- TASK
Answer these questions from the newsgroup post:
1. Which newsgroup is listed for the post?
2. Which two things does the post say Joy needs to distinguish?
3. In what kind of thread did the writer not expect the creation-evolution discussion to be taken too seriously?

- EXERCISE PASSAGE
☆ ☆ ☆ ☆ ☆ ☆ ☆

Subject | Re: Queen mother (of Britain) has died |
From | TradeSurplus |
Date | 2002-04-10 22:13 (2002-04-10 22:13) |
Message-ID | <m11t8.11967$iL2.3353706632@newssvr10.news.prodigy.com> |
Client | |
Newsgroups | alt.fan.tolkien |
Follows | Joy |
Followups | Joy (7h & 53m) Graeme (19h & 59m) David Flood (1d, 23h & 49m) |
JoyThis might look a bit like a flame but it's not meant to be. You really need to clear up in your mind the distinction between evolution and abiogenesis. From reading your posts the main points of your argument seem to be that the first stirrings of life on earth could not have started without a creator. That has nothing to do with evolution. Evolution takes as a starting assumption that life (or at least some kind of self-reproducing organsim) exists and then goes on to explain how the simplest forms of life developed into mice, dolphins and similarly complex and intelligent creatures.
Okay, I was trying to put things as simply as possible, since I didn't think that anybody would take this creation-evolution discussion in a Queen Mother thread too seriously.
I know evolutionists don't believe it was just "*bang* and look, a human! whoa, what are the odds?"

☆ ☆ ☆ ☆ ☆ ☆ ☆

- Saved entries

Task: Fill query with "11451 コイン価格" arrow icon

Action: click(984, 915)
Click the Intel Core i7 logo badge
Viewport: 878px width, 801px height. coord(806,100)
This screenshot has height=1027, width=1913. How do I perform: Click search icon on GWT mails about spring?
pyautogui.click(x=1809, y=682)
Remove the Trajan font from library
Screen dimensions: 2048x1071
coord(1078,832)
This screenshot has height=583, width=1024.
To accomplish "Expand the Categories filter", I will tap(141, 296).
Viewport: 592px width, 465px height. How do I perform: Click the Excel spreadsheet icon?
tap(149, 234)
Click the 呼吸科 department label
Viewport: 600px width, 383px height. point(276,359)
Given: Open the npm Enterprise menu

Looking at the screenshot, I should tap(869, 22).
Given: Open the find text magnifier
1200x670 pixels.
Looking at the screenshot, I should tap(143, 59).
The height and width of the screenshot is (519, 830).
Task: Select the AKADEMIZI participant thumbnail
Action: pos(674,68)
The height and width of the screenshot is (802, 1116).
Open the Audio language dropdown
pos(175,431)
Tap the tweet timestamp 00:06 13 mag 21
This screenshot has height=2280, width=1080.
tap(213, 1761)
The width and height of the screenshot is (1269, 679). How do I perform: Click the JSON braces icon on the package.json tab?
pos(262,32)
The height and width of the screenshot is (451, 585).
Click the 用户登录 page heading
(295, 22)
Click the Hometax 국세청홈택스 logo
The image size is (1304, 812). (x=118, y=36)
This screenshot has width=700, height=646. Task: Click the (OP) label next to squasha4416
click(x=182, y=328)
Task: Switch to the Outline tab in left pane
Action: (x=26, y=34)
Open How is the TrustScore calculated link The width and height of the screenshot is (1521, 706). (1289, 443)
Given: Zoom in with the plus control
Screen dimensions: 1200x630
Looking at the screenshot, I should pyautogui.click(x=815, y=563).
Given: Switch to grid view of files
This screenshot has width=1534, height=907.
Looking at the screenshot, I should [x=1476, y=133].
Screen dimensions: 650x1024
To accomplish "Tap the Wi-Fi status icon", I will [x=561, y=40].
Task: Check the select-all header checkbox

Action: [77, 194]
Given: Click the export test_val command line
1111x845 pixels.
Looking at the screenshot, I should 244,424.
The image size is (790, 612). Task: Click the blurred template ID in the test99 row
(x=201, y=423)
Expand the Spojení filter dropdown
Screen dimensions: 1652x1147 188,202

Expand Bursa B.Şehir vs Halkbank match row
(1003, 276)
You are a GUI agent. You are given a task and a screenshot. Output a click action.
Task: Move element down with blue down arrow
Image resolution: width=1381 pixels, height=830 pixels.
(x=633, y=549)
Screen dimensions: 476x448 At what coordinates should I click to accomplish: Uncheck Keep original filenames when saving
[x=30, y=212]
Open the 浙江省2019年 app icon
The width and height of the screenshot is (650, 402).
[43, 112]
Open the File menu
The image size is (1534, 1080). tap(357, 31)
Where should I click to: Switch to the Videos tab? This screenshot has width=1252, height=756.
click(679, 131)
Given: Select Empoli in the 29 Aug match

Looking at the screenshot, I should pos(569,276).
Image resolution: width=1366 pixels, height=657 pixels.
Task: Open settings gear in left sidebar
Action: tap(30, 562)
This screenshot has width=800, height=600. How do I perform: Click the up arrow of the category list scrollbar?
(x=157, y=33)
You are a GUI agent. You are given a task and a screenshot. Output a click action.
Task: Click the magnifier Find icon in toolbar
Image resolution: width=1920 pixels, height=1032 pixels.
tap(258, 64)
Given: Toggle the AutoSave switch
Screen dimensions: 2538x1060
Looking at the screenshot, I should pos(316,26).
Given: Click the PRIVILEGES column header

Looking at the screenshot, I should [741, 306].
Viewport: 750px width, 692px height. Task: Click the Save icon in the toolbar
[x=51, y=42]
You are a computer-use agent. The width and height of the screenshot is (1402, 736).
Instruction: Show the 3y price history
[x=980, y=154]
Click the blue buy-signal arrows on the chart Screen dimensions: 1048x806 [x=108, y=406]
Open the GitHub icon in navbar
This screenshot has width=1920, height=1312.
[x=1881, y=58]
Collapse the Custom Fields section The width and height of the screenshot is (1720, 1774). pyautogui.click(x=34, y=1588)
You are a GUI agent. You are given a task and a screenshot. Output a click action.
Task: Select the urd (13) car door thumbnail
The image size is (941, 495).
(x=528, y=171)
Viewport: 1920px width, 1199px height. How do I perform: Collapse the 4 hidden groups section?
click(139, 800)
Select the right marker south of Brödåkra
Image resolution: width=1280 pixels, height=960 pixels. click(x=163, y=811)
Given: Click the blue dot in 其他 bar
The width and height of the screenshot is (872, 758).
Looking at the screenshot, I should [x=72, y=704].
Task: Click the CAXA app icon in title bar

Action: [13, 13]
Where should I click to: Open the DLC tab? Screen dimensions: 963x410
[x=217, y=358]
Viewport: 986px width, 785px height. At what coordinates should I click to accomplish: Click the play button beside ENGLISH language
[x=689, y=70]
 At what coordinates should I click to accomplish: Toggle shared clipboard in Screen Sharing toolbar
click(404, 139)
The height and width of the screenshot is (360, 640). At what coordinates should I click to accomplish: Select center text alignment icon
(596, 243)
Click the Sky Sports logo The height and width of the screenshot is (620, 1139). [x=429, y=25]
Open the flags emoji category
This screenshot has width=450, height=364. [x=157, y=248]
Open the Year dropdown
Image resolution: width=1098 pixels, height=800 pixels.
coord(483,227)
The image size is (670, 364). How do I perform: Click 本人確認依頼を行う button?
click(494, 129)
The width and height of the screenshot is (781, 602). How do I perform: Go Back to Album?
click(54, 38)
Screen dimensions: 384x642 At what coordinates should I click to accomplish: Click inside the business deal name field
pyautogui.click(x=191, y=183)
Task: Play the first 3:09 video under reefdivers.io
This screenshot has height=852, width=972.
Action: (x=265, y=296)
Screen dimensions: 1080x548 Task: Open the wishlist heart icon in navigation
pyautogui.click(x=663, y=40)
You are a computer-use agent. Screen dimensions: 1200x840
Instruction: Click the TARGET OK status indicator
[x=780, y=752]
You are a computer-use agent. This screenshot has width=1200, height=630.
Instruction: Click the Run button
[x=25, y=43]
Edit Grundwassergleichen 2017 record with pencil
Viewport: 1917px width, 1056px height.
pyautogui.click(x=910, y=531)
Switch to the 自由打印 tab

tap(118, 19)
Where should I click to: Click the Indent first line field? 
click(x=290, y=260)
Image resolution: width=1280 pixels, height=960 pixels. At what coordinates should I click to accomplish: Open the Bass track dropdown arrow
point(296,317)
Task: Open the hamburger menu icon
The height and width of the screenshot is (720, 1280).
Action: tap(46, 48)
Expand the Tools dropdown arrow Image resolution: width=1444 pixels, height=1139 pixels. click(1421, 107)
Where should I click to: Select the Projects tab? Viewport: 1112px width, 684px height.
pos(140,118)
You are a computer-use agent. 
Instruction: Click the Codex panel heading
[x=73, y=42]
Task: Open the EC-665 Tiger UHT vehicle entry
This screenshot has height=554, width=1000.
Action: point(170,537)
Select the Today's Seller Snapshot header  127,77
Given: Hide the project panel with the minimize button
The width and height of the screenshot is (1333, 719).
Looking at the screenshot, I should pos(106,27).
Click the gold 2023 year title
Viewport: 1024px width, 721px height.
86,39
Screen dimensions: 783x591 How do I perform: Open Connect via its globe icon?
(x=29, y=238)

☆ ☆ ☆ ☆ ☆ ☆ ☆

- SOLUTION TO THE EXERCISE
1. alt.fan.tolkien
2. Evolution and abiogenesis
3. A Queen Mother thread